If you use an Android phone such as the Galaxy S7, you’ll have noticed that there is an “internal storage”, sometimes also shown as “internal SD card”, which in the latter case is somewhat misleading since it is no SD card but part of the internal flash memory. Whereas the “external storage” or “external SD card” is in fact the real (Micro)SD card, provided your device supports it (the Galaxy S7 does). The internal storage is internally usually mounted as /data and contains user-specific data, e.g. user settings, files from apps that don’t support storage on external media (*cough* WhatsApp) or use the internal storage for other reasons (e.g. time lapse photos). Android provides protection of this partition using Full Disk Encryption, which, in older versions, was rather easy to break. It got better in later versions, though even these still could be improved.

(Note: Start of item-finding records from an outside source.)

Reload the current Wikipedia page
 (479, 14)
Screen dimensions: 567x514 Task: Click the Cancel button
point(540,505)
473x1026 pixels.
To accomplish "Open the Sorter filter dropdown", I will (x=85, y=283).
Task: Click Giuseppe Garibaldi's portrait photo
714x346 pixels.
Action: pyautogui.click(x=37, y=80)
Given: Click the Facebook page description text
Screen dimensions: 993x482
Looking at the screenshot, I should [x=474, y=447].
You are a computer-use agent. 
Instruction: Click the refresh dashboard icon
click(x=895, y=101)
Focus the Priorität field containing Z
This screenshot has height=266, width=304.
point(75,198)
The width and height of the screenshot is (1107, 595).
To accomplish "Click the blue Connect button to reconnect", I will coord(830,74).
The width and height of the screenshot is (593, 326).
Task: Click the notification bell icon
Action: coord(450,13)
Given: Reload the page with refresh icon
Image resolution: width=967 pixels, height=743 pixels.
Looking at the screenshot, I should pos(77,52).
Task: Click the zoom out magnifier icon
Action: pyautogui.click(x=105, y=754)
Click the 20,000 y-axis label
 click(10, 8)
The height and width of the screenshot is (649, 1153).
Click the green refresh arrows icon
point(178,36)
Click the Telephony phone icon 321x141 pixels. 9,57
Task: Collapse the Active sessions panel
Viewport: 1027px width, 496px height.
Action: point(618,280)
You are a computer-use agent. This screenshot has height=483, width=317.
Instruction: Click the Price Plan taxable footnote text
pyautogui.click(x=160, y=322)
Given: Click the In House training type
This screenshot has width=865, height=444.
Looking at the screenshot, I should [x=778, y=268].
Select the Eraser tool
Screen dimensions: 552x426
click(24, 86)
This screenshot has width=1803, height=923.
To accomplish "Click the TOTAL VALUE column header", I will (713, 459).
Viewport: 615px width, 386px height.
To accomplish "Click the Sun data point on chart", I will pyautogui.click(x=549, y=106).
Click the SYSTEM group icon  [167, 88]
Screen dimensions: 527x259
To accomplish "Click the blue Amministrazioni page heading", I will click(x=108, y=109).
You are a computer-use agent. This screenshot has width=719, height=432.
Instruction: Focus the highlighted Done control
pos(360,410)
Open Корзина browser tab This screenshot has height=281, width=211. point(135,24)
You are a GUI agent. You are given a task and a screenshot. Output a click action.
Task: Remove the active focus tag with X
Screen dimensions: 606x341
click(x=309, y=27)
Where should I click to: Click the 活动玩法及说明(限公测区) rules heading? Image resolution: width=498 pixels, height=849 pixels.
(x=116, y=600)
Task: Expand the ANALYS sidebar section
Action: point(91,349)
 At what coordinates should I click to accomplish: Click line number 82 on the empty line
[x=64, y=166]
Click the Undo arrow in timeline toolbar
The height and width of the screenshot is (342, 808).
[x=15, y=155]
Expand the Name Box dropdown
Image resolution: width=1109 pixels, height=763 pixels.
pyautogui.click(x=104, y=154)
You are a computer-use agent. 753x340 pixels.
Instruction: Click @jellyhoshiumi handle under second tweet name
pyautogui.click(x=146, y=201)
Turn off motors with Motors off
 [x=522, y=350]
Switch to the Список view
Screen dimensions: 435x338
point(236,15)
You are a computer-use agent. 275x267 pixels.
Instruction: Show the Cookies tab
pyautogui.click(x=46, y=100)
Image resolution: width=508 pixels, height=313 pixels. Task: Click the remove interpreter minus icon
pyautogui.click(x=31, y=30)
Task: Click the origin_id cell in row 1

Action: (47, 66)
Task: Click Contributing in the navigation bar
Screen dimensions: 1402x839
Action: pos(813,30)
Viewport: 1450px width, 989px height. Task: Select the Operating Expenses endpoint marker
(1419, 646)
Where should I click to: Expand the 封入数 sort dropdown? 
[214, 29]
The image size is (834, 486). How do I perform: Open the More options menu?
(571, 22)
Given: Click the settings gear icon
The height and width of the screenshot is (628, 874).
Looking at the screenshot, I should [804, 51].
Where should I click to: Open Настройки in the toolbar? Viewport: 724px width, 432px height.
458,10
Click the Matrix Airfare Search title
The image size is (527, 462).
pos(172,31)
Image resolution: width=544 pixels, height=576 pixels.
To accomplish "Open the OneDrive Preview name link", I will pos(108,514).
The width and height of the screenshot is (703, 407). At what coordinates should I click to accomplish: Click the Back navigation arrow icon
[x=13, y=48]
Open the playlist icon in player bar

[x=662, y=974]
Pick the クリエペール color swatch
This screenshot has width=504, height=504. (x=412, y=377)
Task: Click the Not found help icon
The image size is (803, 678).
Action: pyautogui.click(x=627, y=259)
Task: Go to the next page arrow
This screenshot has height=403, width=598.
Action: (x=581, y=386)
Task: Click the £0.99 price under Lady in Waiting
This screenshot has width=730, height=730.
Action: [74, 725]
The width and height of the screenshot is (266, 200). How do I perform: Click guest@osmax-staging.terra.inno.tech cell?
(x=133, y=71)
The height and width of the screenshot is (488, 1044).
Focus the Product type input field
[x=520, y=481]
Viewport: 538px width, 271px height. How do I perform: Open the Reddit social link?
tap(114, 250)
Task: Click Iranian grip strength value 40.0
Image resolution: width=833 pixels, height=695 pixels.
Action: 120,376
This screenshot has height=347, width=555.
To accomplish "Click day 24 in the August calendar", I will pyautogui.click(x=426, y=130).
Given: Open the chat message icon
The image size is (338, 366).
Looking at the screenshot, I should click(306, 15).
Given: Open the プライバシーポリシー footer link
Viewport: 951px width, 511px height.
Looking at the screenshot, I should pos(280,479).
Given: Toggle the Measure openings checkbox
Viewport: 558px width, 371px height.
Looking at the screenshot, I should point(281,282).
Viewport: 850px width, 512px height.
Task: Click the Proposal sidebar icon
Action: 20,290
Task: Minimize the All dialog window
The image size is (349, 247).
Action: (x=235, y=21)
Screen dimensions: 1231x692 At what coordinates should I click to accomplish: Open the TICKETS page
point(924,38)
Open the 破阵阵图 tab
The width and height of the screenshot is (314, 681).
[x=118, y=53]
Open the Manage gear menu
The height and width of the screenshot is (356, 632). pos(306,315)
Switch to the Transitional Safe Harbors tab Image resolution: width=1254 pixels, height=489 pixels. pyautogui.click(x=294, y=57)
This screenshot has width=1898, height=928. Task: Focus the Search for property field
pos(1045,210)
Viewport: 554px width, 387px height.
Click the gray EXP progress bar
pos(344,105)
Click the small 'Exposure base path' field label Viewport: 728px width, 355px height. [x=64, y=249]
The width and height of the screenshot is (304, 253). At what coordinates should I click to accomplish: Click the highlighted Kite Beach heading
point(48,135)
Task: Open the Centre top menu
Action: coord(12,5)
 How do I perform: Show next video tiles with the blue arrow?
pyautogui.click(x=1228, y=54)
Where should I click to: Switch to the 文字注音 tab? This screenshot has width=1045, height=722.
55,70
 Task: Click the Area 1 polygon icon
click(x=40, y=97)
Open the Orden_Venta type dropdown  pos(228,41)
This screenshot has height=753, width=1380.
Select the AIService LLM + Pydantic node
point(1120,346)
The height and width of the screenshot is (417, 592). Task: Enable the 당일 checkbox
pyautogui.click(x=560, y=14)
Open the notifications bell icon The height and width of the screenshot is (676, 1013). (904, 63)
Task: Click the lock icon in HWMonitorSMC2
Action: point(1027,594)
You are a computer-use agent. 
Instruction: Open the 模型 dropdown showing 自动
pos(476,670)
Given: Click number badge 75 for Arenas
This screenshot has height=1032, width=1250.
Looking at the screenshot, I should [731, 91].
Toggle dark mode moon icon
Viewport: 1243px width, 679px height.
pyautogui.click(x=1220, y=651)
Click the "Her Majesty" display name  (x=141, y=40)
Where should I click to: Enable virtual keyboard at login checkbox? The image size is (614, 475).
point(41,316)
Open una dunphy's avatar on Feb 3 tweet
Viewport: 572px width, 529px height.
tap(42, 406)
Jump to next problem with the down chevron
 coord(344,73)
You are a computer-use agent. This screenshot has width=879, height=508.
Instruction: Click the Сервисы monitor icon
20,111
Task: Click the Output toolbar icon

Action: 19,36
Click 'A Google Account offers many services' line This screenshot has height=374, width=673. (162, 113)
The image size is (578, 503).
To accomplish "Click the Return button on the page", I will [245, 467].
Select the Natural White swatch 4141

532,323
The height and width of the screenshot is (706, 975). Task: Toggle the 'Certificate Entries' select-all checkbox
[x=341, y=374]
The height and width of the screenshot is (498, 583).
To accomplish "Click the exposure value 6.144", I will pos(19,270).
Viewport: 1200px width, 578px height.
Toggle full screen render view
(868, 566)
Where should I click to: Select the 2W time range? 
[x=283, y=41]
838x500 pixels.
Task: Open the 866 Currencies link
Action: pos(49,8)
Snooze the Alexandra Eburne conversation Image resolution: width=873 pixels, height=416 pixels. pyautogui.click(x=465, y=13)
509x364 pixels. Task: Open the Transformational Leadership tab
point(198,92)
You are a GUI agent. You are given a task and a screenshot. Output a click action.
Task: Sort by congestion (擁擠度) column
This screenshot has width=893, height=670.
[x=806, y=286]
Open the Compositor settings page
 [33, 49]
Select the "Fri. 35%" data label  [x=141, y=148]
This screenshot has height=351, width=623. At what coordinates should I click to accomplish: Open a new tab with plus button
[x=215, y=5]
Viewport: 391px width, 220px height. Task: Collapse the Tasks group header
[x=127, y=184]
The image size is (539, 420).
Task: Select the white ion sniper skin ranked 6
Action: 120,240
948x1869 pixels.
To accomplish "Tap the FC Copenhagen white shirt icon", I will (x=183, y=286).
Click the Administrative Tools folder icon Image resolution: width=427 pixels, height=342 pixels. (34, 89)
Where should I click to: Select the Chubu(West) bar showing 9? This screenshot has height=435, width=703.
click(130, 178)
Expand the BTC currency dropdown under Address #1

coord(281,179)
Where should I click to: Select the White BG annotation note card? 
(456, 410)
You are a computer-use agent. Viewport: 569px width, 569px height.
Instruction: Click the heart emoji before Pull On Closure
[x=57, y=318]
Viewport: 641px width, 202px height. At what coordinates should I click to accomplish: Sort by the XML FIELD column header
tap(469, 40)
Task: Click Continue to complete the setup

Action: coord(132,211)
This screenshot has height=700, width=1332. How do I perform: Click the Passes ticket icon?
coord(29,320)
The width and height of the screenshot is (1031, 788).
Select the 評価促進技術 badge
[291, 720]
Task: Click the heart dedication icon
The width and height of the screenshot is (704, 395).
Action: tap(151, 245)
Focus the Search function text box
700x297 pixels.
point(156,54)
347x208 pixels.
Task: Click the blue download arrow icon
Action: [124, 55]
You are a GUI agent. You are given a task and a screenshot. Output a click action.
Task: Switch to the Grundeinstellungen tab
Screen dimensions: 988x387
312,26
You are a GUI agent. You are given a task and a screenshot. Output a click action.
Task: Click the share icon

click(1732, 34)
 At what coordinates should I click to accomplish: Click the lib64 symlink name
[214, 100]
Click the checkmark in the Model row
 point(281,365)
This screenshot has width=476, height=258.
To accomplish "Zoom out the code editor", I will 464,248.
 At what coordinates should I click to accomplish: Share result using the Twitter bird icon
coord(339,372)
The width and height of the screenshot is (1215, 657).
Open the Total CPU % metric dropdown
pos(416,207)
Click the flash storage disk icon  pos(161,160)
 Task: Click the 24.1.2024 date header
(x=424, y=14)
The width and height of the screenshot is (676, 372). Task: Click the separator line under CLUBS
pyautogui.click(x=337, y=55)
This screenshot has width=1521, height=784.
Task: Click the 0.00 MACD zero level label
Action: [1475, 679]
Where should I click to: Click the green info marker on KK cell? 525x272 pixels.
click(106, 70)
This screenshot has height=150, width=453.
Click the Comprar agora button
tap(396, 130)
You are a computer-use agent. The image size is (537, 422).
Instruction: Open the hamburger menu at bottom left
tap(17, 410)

Now you might know that custom recoveries such as Team Win Recovery Project (TWRP) offer a backup function. These can handle the encrypted /data partition just fine – unless you use a Samsung phone. Samsung thought it needed to do things differently as got documented in a DerbyCon 2013 presentation. Unfortunately TWRP does not support this “Samsung encryption”, which means that it will be unable to mount the /data partition and as such be unable to make a backup since the TWRP backup function basically creates a .tar archive of the files on a partition.
For some purposes it may however be useful to do a low-level backup of the /data partition in its encrypted state anyway. Once again adb from the Google Android Platform tools comes handy: as you may know you can download files from the phone using adb pull. However many sources suggest that this implicitly requires a booted system (and the “USB debugging” option enabled in Android’s developer options). But what if your system doesn’t boot anymore?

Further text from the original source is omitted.